PURPOSE:  Accurate measurement of forced vital capacity (FVC) is important in pulmonary function testing. Since the rate of achieving spirometric end-of-test criteria is usually less than optimal, with resultant under-recording of the FVC, the current analysis proposes a logarithmic model of predicting FVC based on FEV1, FEV2, and FEV3, especially when end of test criteria are not met (i.e., no expiratory plateau or short exhalation time).

METHODS:  Estimated logFVC and exp(Estimated logFVC) were derived after multivariate analysis and construction of a logarithmic regression model from volume measurements within the first 3 seconds of exhalation (based on FEV1, FEV2, and FEV3). We developed the model on a large derivation cohort and subsequently evaluated it on a distinct validation cohort of patients.

RESULTS:  The derivation group consisted of 35,885 consecutive spirometric tests performed in the Cleveland Clinic Foundation Pulmonary Function Laboratory. The equation derived was as follows: Estimated logFVC = –0.04 –0.416×logFEV1 –1.612×logFEV2 + 2.991×logFEV3 (R2 = 0.95, p < 0.0001, RMSE = 0.087). The equation was applied to an independent validation set of 61,290 spirometric measurements on as many consecutive, different patients. Based on the above equation, Exp (Estimated logFVC) = 0.10 + 0.963×FVC (R2 = 0.97, p < 0.0001, RMSE = 0.241). In the validation cohort, the prevalence of obstruction was 66% (based on values of the measured FEV1/FVC compared to NHANES III values). In the same cohort, the mean residual, i.e. the difference between estimated and measured FVC (± standard deviation) was 6.9 (± 238) mL.

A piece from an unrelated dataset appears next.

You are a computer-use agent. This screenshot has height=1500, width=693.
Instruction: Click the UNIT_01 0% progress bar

CONCLUSION:  Our predictive model based on logarithmic values of the spirometric measurements had a good diagnostic performance and behaved reasonably accurate in situations of short exhalation time and/or when no expiratory plateau is achieved.

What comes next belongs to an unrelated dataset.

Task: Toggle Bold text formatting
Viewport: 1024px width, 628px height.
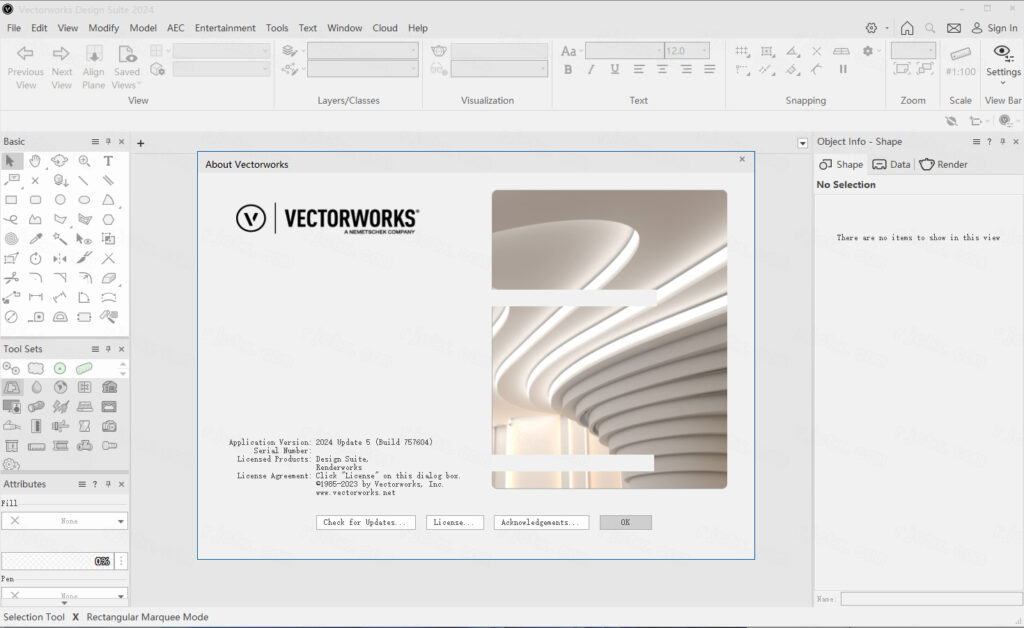Action: (x=568, y=70)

CLINICAL IMPLICATIONS:  Since FVC is frequently under-recorded with resultant over-estimation of FEV1/FVC and under-diagnosis of airflow obstruction, we showed that estimating FVC from FEV1, FEV2 and FEV3 using a logarithmic model can improve the precision of the estimation and offer practical diagnostic advantages.

DISCLOSURE:  Octavian Ioachimescu, None.